Can you switch "Viewport" to "Display" throughout the entries, starting at the first one and ending at the line containing "Action: click(x=191, y=37)", and leave everything else unchanged?

[Entries for locating words and elements]
* * * * *
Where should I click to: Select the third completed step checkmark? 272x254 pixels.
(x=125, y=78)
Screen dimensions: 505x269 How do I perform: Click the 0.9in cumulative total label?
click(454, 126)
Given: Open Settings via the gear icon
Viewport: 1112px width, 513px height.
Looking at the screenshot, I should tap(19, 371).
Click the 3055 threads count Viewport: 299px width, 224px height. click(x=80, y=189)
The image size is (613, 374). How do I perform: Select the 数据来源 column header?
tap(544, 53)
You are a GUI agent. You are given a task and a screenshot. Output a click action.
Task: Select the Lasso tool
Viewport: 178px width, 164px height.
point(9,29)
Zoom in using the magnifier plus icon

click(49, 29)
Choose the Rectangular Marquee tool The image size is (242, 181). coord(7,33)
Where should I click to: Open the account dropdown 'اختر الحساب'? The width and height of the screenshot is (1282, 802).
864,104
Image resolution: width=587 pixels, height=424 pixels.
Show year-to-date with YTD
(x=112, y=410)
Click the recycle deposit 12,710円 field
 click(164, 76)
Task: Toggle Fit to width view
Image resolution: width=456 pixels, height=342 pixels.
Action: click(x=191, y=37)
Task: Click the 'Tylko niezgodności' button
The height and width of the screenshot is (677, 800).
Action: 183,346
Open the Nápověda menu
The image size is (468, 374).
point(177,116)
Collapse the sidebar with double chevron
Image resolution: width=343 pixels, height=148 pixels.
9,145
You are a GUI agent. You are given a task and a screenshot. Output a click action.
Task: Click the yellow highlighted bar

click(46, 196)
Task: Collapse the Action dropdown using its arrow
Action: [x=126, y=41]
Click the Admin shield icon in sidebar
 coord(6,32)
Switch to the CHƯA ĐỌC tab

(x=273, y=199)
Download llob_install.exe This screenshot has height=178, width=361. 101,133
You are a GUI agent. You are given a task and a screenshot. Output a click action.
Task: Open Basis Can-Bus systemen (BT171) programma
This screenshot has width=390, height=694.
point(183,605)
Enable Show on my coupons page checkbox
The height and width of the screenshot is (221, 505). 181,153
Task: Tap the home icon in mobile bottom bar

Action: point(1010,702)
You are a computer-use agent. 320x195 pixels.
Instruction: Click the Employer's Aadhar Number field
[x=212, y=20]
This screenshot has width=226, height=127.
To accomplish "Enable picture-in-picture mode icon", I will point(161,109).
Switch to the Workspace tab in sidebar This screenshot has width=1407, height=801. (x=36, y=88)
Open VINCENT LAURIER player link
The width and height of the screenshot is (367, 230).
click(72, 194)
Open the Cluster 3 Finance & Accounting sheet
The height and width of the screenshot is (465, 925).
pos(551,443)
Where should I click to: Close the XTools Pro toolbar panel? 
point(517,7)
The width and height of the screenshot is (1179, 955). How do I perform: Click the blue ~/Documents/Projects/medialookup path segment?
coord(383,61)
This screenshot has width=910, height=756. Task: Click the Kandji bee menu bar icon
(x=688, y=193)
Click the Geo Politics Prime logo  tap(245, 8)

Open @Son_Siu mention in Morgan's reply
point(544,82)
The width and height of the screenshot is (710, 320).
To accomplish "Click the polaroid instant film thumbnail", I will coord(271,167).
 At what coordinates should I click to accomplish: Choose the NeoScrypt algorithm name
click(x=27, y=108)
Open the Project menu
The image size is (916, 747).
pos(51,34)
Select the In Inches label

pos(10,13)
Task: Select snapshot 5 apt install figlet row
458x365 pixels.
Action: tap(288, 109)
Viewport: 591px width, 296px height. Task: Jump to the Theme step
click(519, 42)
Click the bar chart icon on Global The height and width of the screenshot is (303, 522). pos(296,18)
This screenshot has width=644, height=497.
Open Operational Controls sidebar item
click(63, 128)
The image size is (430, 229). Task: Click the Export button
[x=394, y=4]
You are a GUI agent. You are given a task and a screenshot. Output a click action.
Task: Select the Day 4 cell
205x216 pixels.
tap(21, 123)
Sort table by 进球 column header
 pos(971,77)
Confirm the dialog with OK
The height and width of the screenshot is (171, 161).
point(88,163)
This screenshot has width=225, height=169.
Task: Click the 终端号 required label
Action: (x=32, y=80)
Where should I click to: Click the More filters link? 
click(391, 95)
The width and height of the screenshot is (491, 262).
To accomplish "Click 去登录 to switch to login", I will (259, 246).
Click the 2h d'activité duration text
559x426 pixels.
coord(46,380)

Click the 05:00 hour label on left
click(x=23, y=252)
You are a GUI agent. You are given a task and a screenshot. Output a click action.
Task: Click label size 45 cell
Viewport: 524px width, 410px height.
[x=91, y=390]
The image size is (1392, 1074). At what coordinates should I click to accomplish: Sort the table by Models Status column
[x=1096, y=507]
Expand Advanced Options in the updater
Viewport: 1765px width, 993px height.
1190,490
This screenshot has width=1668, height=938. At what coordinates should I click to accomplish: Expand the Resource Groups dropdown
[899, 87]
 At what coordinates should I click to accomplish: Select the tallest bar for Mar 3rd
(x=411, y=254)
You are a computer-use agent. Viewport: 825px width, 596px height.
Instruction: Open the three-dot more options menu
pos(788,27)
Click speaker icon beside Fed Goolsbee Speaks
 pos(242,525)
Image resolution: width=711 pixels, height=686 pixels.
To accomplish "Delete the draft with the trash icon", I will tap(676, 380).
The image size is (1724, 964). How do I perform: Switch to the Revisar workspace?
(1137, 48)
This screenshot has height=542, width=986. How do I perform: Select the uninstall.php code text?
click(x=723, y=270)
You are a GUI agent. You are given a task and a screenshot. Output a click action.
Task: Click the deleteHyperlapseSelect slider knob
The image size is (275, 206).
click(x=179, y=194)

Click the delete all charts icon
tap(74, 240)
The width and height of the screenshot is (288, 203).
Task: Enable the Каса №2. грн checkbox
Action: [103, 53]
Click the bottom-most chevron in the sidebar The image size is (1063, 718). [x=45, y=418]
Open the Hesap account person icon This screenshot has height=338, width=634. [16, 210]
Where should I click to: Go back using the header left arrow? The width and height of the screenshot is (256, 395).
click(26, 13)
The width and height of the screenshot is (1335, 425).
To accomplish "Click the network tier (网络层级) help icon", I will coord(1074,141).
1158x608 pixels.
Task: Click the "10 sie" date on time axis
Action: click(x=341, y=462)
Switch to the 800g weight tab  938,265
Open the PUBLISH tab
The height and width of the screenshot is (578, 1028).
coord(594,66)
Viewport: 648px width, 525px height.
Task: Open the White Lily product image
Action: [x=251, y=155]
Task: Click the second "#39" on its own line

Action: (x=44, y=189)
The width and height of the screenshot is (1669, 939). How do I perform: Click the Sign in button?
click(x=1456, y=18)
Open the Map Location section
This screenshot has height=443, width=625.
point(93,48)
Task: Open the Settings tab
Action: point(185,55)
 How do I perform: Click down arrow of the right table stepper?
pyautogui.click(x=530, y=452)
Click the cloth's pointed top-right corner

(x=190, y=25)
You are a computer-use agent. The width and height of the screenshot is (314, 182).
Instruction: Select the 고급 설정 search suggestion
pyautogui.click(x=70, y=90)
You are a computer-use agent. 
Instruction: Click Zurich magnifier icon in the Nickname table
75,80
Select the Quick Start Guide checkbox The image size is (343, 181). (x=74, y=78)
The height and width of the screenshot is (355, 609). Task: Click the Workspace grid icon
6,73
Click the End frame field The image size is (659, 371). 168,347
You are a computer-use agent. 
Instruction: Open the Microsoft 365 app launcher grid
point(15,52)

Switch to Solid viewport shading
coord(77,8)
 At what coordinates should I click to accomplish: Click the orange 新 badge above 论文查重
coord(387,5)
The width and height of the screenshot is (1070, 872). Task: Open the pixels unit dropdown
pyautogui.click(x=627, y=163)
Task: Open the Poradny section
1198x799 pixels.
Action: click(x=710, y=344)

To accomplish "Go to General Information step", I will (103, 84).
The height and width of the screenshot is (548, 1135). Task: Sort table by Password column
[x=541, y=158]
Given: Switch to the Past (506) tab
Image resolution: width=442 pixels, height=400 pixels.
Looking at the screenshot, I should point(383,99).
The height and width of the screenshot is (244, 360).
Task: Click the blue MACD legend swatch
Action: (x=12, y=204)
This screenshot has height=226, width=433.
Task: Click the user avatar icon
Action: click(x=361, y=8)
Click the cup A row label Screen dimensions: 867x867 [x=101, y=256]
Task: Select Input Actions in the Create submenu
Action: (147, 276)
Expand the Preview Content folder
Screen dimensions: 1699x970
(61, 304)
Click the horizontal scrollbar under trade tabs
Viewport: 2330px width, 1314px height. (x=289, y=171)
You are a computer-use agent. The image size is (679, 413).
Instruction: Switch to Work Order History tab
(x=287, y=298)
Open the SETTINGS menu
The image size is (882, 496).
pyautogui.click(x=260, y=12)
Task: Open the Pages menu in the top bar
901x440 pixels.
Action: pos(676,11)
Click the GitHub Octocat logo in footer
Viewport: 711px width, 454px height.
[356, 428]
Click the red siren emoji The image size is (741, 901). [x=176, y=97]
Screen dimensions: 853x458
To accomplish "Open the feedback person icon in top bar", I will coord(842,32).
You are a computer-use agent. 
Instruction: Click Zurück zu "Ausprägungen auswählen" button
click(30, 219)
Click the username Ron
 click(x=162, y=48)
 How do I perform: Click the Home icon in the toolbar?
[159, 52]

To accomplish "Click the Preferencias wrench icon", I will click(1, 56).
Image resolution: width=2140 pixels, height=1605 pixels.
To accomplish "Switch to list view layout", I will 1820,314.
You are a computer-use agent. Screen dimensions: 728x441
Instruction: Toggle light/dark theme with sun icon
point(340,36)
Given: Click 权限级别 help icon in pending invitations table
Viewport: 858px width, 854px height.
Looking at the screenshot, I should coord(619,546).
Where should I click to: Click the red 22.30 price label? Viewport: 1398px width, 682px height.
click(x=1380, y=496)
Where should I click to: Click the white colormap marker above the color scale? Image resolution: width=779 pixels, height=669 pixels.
* * * * *
▶ [Final result]
Where should I click to: Select the third completed step checkmark? 272x254 pixels.
(x=125, y=78)
Screen dimensions: 505x269 How do I perform: Click the 0.9in cumulative total label?
click(454, 126)
Given: Open Settings via the gear icon
Display: 1112px width, 513px height.
Looking at the screenshot, I should tap(19, 371).
Click the 3055 threads count Display: 299px width, 224px height. click(x=80, y=189)
The image size is (613, 374). How do I perform: Select the 数据来源 column header?
tap(544, 53)
You are a GUI agent. You are given a task and a screenshot. Output a click action.
Task: Select the Lasso tool
Display: 178px width, 164px height.
point(9,29)
Zoom in using the magnifier plus icon

click(49, 29)
Choose the Rectangular Marquee tool The image size is (242, 181). coord(7,33)
Where should I click to: Open the account dropdown 'اختر الحساب'? The width and height of the screenshot is (1282, 802).
864,104
Image resolution: width=587 pixels, height=424 pixels.
Show year-to-date with YTD
(x=112, y=410)
Click the recycle deposit 12,710円 field
 click(164, 76)
Task: Toggle Fit to width view
Image resolution: width=456 pixels, height=342 pixels.
Action: click(x=191, y=37)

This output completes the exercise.